The two other final tables are just 1-to-1 copies of staging, bringing our dbt modeling to the end. We finish our dbt exercise with three steps:
- We materialize staging as views and the final layer as tables, as recommended in the dbt style guide. We can do this most comfortably through a change in the dbt project configuration file:
# bottom of data_mart/dbt_project.yml
models:
data_mart:
+materialized: table
staging:
+materialized: view
+schema: staging
marts:
+materialized: table
+schema: marts
- We configure the connection to our database:
# $HOME/.dbt/profiles.yml
data_mart:
outputs:
dev:
type: duckdb
path: # replace with absolute path
target: dev
- Finally, we materialize all models as tables in our database on the command line:
dbt run --project-dir data_mart/
We can verify this final step by querying any of the new tables. E.g.,
con = duckdb.connect('data/data-mart.duckdb')
con.query('select * from main_marts.fct_orders limit 5').df()
order_id deliver_to_site_id ... order_cost_usd booked_date
0 o00000 s00048 ... 10.2960 2020-10-28
1 o00010 s00033 ... 86.1250 2020-01-21
2 o00014 s00039 ... 20.8725 2022-04-25
3 o00015 s00035 ... 32.8580 2021-08-18
4 o00019 s00026 ... 0.3410 2020-07-27
Tutorial part 4 – metrics and dimensions
Recall that the Metrics store defines metrics and across which dimensions we can compute them. The dedicated place for this is in the directory metrics/
in the root of our git repository.
The two main objects in MetricFlow are data sources and metrics. And unlike with dbt, we configure those objects in YAML. It is then the responsibility of the metrics store to translate requests into SQL and execute them against our database.
Let's start with the specification of metrics first. We have defined two in the same YAML file:
# metrics/metrics.yml
metric:
name: order_revenue_usd
type: measure_proxy
type_params:
measure: order_revenue_usd
---
metric:
name: order_margin_percent
type: expr
type_params:
expr: (order_profit_usd / order_revenue_usd) * 100
measures:
- order_profit_usd
- order_revenue_usd
MetricFlow gives us a couple of different ways to define a metric by choosing one of several types. Type measure_proxy takes any defined measure and applies its default aggregation strategy. Type expr allows us to use SQL syntax. We define measures and aggregation strategies in data sources. Here is our specification for source orders:
# metrics/source_orders.yml
data_source:
name: orders # must be unique across all sources
description: Master table customer orders.
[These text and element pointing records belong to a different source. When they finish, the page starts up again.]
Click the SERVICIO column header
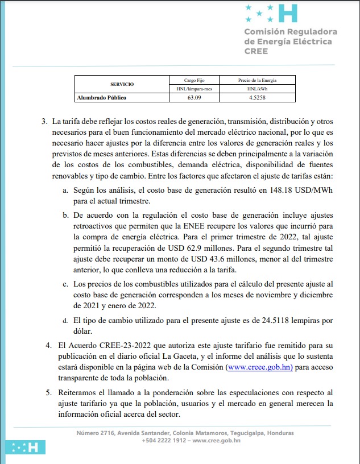point(122,84)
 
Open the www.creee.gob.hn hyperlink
point(259,367)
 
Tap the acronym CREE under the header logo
point(256,51)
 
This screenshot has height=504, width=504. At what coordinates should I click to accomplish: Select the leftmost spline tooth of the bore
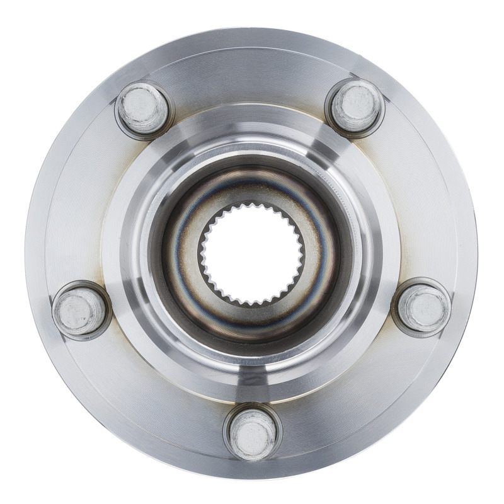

sql_table: main_marts.fct_orders # the corresponding database table
identifiers: # primary and foreign keys
- name: order_id
type: primary
- name: site_id
type: foreign
expr: deliver_to_site_id
measures:
- name: order_revenue_usd
description: The total order revenue in USD.
expr: order_price_usd
agg: sum
- name: order_profit_usd
description: The profit of orders in USD.
expr: order_price_usd - order_cost_usd
agg: sum
dimensions: # temporal or categorical attributes, or "dimensions"
- name: order_type
type: categorical
- name: booked_date
type: time
type_params:
is_primary: true
time_granularity: day
mutability: # only relevant for caching
type: immutable
We can aggregate measures across every dimension specified in the corresponding section. And by using the specified foreign key identifiers, we can even do so using dimensions from other data sources.
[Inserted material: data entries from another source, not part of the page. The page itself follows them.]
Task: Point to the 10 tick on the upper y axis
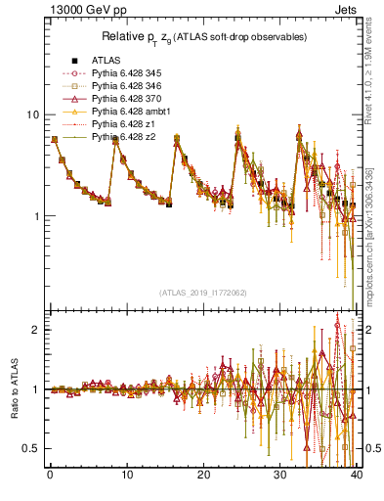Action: pyautogui.click(x=32, y=114)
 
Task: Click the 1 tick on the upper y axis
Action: pyautogui.click(x=35, y=216)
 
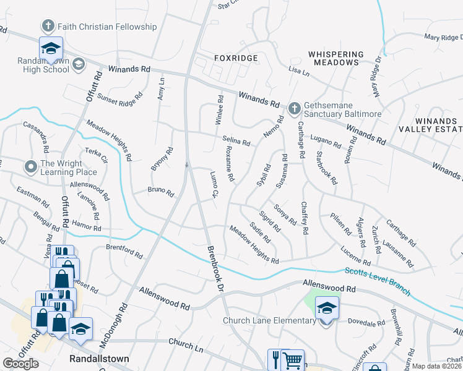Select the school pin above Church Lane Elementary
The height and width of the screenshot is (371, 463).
pyautogui.click(x=326, y=307)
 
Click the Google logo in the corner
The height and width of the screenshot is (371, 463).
pyautogui.click(x=20, y=364)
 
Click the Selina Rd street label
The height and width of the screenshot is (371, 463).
pyautogui.click(x=236, y=142)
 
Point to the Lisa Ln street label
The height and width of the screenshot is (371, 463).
pyautogui.click(x=299, y=72)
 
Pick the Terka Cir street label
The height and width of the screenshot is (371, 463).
pyautogui.click(x=96, y=154)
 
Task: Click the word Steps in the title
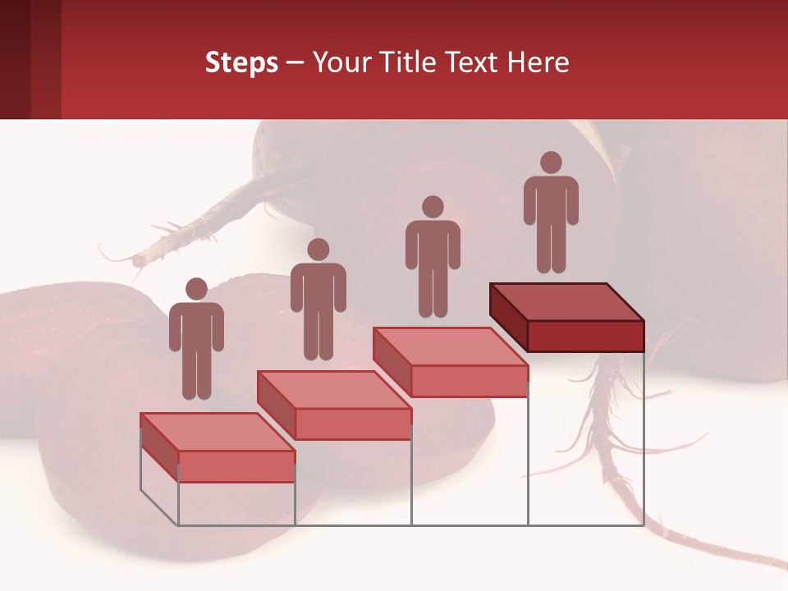tap(241, 62)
One of the "identifiers" points to a foreign data source, which is
# metrics/source_sites.yml
data_source:
name: sites
description: Master table customer sites.
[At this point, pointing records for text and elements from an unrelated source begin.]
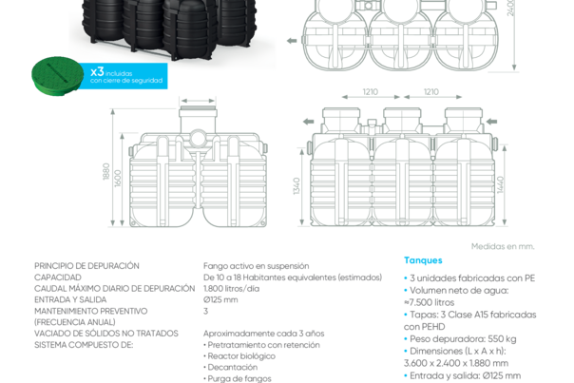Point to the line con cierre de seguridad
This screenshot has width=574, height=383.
point(127,82)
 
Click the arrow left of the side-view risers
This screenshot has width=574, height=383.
point(307,122)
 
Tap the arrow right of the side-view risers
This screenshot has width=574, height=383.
point(492,122)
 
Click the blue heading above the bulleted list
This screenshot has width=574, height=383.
point(418,259)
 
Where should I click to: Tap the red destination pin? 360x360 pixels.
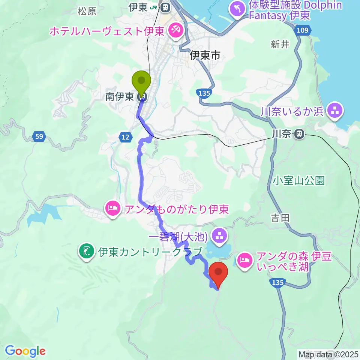219,273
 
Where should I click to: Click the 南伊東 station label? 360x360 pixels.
120,97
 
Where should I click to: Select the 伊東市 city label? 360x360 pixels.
205,56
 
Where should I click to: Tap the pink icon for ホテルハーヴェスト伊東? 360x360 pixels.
175,30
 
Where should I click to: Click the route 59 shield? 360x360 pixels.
39,137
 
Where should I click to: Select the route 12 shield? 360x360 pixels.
126,137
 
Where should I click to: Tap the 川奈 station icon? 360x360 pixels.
299,134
sql_table: main_marts.dim_sites
identifiers:
- name: site_id
type: primary
- name: account_id
type: foreign
expr: owner_account_id
dimensions:
- name: site_region
type: categorical
mutability:
type: immutable
With this, we can compute order measures across site regions. And since sites are linked to accounts through another foreign key specification, we can even compute order measures across site customer dimensions.
The point about using YAML is its simplicity. You don't need in-depth engineering experience to understand the specifications. Next time the business asks you how exactly a given metric is defined, point them to the corresponding specification in the YAML.
Finally, we need to connect MetricFlow to our database:
# $HOME/.metricflow/config.yml
model_path: # /metrics
dwh_schema: main_marts
dwh_dialect: duckdb
dwh_database: # /data/data-mart.duckdb
You can verify the connection by executing on your command line:
mf health-check
Tutorial part 5 – MetricFlow APIs in action
Traditionally, metrics were defined in multiple places: hidden inside BI apps, report implementations, Jupyter notebooks, etc. We overcame this problem by moving metrics and dimensions into a single place – the metrics store. But this move works only if our metrics store integrates well with our data stack. Does our BI app engine know how to communicate with MetricFlow? This will be true for some and wrong for many others.
Like with many other MDS categories, integration with your current stack will drive your decision for a metrics store solution against others. Below we use MetricFlow's CLI and Python interfaces. And the latter works for any BI tool which talks Python, like Streamlit.
We start with our first example on the command line:
mf query --metrics order_revenue_usd --dimensions booked_date__year --order booked_date__year
✔ Success